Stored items
--- START ---
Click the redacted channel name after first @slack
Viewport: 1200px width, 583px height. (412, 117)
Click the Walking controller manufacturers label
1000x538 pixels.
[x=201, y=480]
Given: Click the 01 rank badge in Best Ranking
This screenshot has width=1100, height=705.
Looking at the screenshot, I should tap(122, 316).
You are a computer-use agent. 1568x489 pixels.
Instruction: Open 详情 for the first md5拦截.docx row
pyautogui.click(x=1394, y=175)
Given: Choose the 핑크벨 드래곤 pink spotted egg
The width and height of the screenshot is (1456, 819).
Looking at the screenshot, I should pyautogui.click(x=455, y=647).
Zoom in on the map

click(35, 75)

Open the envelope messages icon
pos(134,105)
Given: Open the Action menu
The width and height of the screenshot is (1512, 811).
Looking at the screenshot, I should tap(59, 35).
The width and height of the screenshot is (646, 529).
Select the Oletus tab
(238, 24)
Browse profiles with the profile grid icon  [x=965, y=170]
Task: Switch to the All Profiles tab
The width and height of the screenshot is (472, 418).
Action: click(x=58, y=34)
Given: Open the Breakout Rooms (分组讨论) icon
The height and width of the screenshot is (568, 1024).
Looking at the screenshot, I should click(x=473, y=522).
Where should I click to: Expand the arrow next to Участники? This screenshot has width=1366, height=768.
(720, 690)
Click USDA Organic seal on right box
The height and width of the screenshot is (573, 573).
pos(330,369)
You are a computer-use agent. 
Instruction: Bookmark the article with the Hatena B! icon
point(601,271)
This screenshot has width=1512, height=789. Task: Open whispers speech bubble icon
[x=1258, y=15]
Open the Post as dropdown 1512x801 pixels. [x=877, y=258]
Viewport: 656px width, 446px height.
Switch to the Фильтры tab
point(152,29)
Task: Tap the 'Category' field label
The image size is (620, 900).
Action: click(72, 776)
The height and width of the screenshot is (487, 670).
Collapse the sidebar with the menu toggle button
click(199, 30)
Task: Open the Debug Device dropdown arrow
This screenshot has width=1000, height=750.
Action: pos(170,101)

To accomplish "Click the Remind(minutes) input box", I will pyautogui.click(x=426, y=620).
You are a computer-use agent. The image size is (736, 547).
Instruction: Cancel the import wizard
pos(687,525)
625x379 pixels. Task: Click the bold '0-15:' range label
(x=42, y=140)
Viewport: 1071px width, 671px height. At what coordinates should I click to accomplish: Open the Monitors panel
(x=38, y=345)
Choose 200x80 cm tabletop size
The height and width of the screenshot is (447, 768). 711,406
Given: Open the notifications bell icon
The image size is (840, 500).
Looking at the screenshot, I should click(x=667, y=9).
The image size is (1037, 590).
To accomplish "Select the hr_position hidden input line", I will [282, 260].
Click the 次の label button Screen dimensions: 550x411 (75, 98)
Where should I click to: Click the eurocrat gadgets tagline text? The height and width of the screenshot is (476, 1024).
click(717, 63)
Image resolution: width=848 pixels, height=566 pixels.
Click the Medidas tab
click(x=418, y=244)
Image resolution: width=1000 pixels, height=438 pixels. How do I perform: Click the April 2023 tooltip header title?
--- END ---
[Work required] The lines to return run from the one containing "You are a computer-use agent. The" through the last line of the records above. Give them exactly and include nothing more.

[Finished task]
You are a computer-use agent. The image size is (736, 547).
Instruction: Cancel the import wizard
pos(687,525)
625x379 pixels. Task: Click the bold '0-15:' range label
(x=42, y=140)
Viewport: 1071px width, 671px height. At what coordinates should I click to accomplish: Open the Monitors panel
(x=38, y=345)
Choose 200x80 cm tabletop size
The height and width of the screenshot is (447, 768). 711,406
Given: Open the notifications bell icon
The image size is (840, 500).
Looking at the screenshot, I should click(x=667, y=9).
The image size is (1037, 590).
To accomplish "Select the hr_position hidden input line", I will [282, 260].
Click the 次の label button Screen dimensions: 550x411 (75, 98)
Where should I click to: Click the eurocrat gadgets tagline text? The height and width of the screenshot is (476, 1024).
click(717, 63)
Image resolution: width=848 pixels, height=566 pixels.
Click the Medidas tab
click(x=418, y=244)
Image resolution: width=1000 pixels, height=438 pixels. How do I perform: Click the April 2023 tooltip header title?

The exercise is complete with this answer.